アクティブラーニングでできる100のコト

私の前職である銀行員は、お金を提供して企業の成長に貢献しています。では教員はというと、知識を提供して学生の成長に貢献します。私は、銀行時代に身につけた財務分析やマーケティングの知識を、学生の皆さんに体系立ててわかりやすく伝えるように心がけています。

しかし、単なる知識の伝達では、教科書と変わりありません。そこで授業の内外を問わず、自分の失敗談(情けない失敗、たくさんしました…)や現場感など、教科書には書かれていない生きた知識も学生に伝えています。

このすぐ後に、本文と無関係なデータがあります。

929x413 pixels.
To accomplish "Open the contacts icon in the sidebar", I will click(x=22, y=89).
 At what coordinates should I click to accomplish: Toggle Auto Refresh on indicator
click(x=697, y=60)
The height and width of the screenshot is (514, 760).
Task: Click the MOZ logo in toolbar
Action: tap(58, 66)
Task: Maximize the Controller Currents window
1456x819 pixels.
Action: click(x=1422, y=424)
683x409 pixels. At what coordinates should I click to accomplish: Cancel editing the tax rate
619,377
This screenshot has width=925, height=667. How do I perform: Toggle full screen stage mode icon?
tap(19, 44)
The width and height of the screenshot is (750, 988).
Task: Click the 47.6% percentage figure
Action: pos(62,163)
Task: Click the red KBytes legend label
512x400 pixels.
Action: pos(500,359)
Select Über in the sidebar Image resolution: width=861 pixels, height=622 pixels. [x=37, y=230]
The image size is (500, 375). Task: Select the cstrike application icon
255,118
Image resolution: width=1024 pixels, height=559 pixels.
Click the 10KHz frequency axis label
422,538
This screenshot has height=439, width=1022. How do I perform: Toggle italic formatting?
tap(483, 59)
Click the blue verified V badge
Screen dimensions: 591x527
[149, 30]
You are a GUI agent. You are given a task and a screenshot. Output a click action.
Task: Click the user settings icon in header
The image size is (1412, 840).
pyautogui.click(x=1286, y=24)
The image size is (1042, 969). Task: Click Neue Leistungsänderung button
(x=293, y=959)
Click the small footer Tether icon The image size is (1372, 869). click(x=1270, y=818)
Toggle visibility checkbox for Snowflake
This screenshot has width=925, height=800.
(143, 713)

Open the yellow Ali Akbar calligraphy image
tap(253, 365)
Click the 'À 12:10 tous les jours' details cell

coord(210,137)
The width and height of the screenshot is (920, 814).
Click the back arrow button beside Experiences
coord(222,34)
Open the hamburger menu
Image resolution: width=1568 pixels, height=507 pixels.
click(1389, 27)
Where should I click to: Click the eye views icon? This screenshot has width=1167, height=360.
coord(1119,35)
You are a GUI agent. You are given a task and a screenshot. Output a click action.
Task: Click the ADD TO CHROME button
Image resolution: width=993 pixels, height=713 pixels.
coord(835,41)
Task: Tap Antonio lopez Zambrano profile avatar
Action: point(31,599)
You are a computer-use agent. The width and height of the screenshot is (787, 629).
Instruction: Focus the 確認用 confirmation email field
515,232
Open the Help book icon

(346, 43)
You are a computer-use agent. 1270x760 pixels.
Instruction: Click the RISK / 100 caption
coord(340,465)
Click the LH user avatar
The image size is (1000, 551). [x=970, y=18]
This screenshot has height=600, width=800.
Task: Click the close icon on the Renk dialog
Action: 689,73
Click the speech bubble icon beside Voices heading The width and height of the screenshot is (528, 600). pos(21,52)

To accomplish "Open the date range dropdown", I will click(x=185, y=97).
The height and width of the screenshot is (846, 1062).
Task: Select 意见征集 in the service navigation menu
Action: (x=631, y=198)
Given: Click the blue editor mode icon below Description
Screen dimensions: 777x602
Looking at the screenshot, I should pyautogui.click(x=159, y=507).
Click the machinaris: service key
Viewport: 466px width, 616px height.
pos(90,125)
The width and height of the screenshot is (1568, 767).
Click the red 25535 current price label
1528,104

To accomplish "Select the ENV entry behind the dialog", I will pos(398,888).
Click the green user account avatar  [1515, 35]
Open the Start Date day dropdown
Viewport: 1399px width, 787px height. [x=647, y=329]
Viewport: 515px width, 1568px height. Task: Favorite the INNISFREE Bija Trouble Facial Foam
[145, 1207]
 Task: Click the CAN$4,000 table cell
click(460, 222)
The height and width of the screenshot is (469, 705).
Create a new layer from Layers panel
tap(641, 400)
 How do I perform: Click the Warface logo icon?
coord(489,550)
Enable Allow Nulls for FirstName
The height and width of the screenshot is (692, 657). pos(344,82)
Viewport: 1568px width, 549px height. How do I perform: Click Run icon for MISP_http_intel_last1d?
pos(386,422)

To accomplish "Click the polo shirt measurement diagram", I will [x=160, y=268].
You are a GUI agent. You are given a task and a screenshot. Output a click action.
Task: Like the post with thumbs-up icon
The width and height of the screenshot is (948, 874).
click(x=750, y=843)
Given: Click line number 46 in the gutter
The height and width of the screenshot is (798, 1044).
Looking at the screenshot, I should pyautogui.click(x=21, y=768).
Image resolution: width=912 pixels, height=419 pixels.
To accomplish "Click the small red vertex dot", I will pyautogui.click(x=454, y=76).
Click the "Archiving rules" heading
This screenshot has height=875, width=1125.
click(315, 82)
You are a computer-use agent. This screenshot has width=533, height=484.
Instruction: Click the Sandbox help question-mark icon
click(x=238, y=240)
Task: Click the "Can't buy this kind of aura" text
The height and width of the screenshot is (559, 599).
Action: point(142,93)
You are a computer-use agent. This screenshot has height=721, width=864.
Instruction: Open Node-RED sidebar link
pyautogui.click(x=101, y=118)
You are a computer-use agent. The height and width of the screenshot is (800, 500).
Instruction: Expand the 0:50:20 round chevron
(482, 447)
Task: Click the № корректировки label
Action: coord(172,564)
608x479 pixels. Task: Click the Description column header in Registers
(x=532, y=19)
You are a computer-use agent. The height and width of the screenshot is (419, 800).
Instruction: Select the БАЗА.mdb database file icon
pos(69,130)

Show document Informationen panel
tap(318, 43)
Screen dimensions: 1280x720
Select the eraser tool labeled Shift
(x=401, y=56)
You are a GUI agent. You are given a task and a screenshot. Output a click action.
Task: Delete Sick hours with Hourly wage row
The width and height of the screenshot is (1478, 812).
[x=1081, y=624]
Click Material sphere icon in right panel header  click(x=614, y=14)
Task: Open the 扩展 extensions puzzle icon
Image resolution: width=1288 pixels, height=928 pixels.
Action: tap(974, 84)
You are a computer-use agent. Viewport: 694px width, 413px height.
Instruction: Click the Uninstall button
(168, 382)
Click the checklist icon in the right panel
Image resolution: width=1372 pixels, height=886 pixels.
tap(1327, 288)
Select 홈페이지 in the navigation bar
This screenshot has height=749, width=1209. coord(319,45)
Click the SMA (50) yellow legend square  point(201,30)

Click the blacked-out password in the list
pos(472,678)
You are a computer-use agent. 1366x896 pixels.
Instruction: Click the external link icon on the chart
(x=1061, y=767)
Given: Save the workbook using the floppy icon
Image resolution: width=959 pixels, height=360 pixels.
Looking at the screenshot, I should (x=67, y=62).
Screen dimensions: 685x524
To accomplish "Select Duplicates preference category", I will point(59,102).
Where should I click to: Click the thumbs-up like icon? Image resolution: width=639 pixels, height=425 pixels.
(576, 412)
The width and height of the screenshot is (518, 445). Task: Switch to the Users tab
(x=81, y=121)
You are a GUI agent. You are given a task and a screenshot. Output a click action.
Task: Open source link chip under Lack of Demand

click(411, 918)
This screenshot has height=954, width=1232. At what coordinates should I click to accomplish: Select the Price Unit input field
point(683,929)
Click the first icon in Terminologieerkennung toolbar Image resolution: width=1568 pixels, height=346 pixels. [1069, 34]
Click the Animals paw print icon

また、産業能率大学には意欲的な学生が多いので、大学は学んだ知識を実践する場も提供し、学生の成長に貢献しています。私のゼミでも専門分野の学修に加え、珈琲豆の販売、支援学級との交流、ビジネスコンテストへの参加など数々のプロジェクトを手がけています。学生たちは、そうした活動を通じて、多様な価値観を受け入れ、幅広い視野で物事を捉えられるようになっていきます。

ところで、教員として学生に対してどこまで関与するかが悩ましいところです。学生が失敗から学ぶ、考える力をつけるためにもある程度は自主性に任せながらも、プロジェクトの期間を厳守しなければならない、そのさじ加減が難しいですが、楽しくもあります。これからも、成功体験を積みたい、真剣に生きたいという学生に対し積極的に応援したいと思います。